| Extract to read |

-------------------------

What We’ve Learned
1. Nobody wants old people’s albums.
Despite a plethora of press, Elton and McCartney’s and Elvis Costello’s album with the Roots sank like a stone and haven’t been heard from since. It’s almost like they never came out. Proving that publicity can make people aware, but it doesn’t necessarily make them interested. In other words, getting someone to listen is the hardest chore of the era. It’s so different from when we were addicted to radio and there were so few stations we knew everything by heart. Now we’ve got tons of options, not only musical, and just because you were important to us once that does not mean you’re important to us now.
2. Los Angeles is the center of the music business.
It was in the sixties, and then there was a shift to New York at the end of the last century. But with Lucian Grainge and Universal/Capitol, and AEG and Live Nation in L.A., this is where the power reigns. You don’t have to be in L.A. to make it, but if you’re a business person, think about moving to L.A.
3. Pearl Jam and Phish are oldies bands.
Everybody’s getting older every minute. Pearl Jam fans are over forty and Phish’s are just under that. Most of them go to the show to relive what once was. And it’s harder than ever for these bands to make new fans.
4. Justin Timberlake’s second album in twelve months was too much.
The hype sputtered out. We’re thrilled when the most beautiful person knocks on our door. But if they do it every day for a year, we no longer open it.
5. Some people are just self-destructive.
Like Anthony Weiner and Alec Baldwin and Chris Brown.
Then again, we’re all flawed.
But we rarely forgive. And if we do, we don’t let you back on the perch, you exist outside the game.
6. iTunes Radio
Too little too late. Pandora had first mover advantage. Be first and continue to innovate, otherwise you die. That’s Spotify’s advantage. They have horrific marketing, but they keep innovating, with chips in electronics and so much more. If you think Spotify is a losing proposition you never studied the mobile phone business. You invest heavily to reap rewards later. Just like the cable companies too!
7. Huawei Android phones are so cheap maybe Apple was right not to compete at the bottom of the market.
8. Some things can never come back, like MySpace.
9. You can’t go to the well every year. Bon Jovi’s tour business was soft, he should have taken a year off, if not two or three, off. U2 knows this.
10. It’s key to invest in your future. The Eagles may have not made money on their movie, but its airplay on Showtime boosted their ticket counts. You spend money to make money.
11. The key to typing on an iPhone is to let the device correct the mistakes.
If you’re used to a BlackBerry and trying to get it right, you’re gonna be extremely frustrated.
12. Everybody still hates Ticketmaster and you still can’t get a good ticket unless you know someone or overpay.

-------------------------

| Supplied material |
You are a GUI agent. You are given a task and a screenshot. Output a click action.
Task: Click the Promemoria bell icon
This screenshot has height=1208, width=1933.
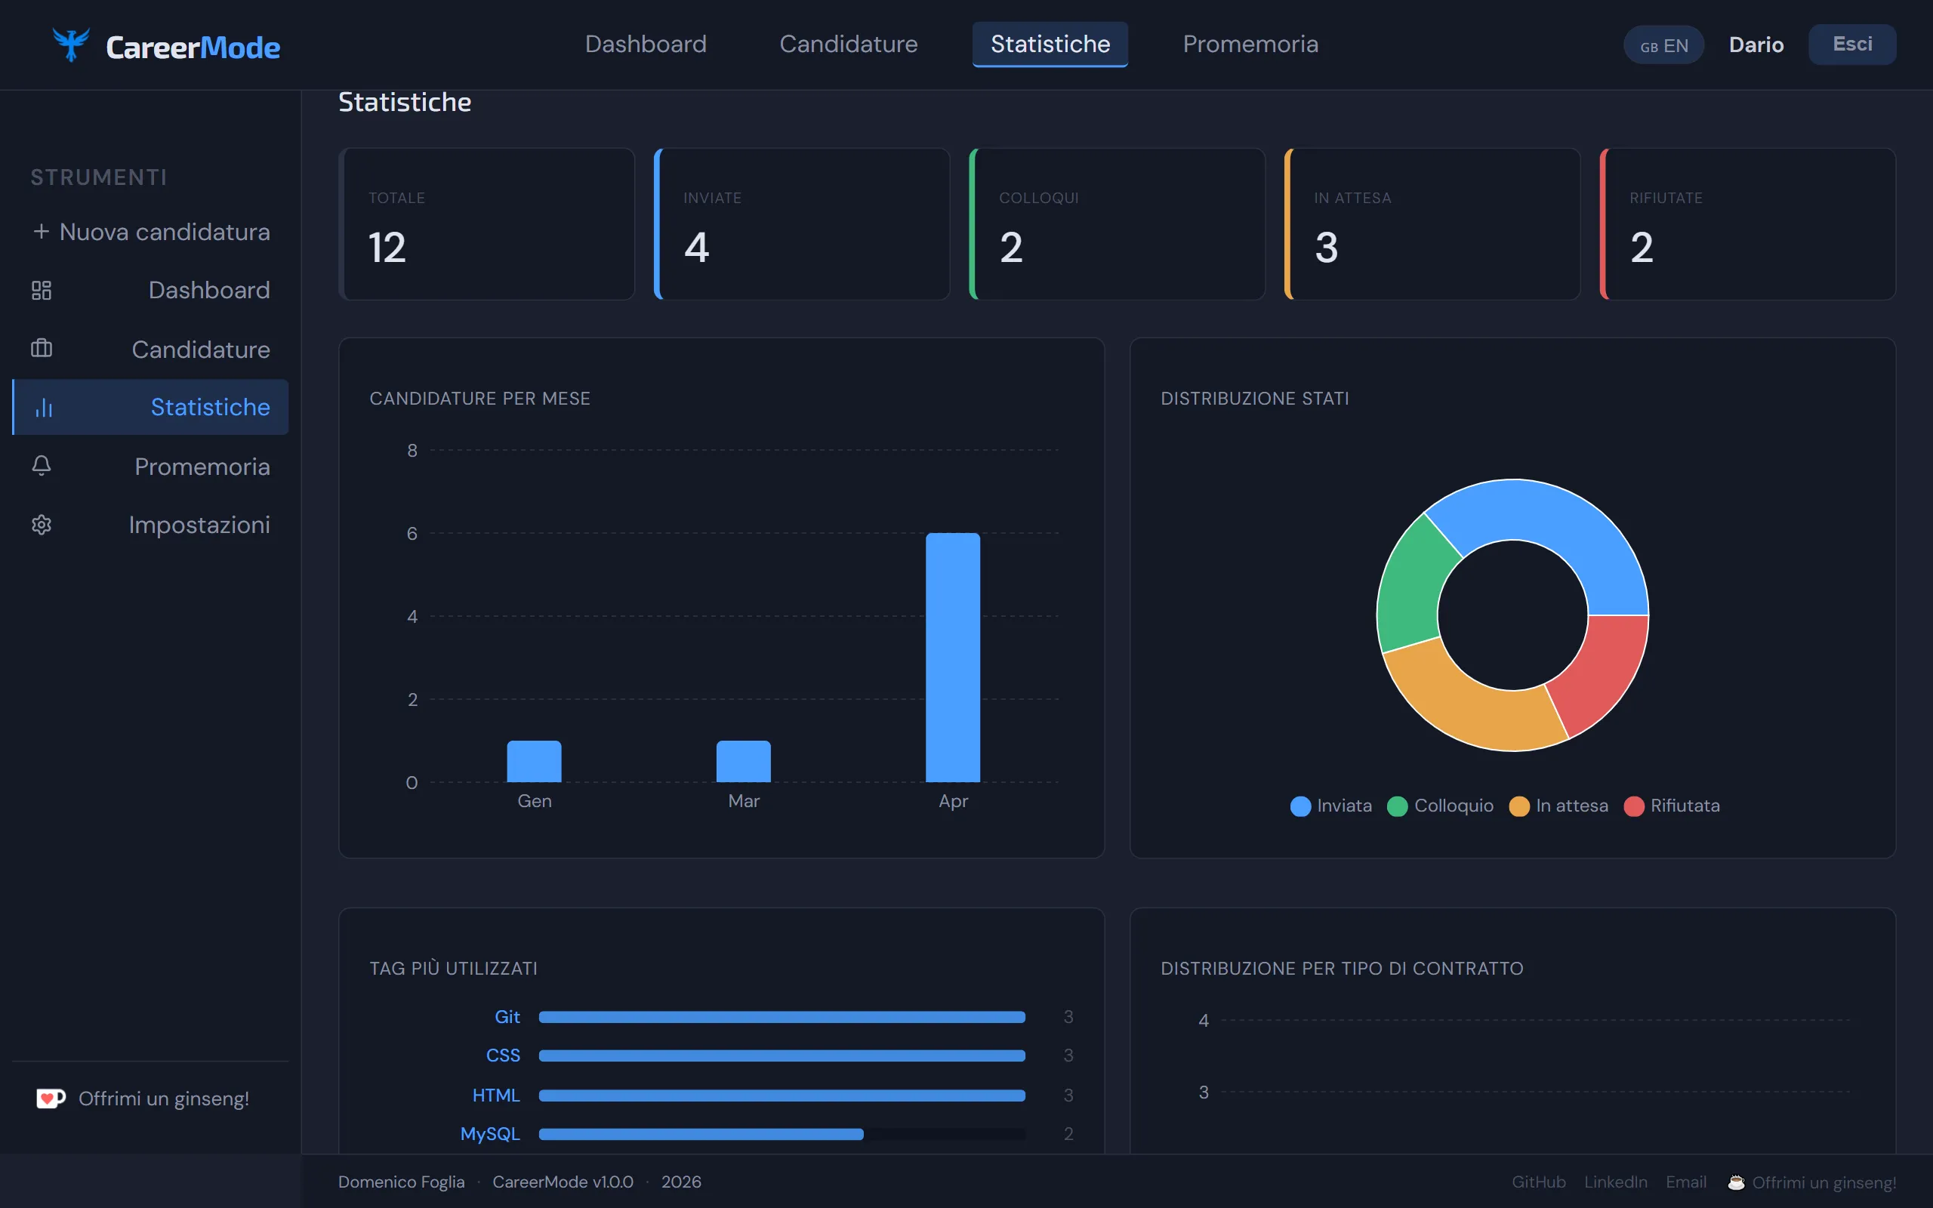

-------------------------

| Objectives |
- 1) In the "What We've Learned" list, transcribe the passage from "3. Pearl Jam" to "are just self-destructive.".
- 2) Name every artist mentioned in point 1 of the "What We've Learned" list.

| Task answers |
- 1)
3. Pearl Jam and Phish are oldies bands.
Everybody’s getting older every minute. Pearl Jam fans are over forty and Phish’s are just under that. Most of them go to the show to relive what once was. And it’s harder than ever for these bands to make new fans.
4. Justin Timberlake’s second album in twelve months was too much.
The hype sputtered out. We’re thrilled when the most beautiful person knocks on our door. But if they do it every day for a year, we no longer open it.
5. Some people are just self-destructive.

- 2)
Elton
McCartney
Elvis Costello
the Roots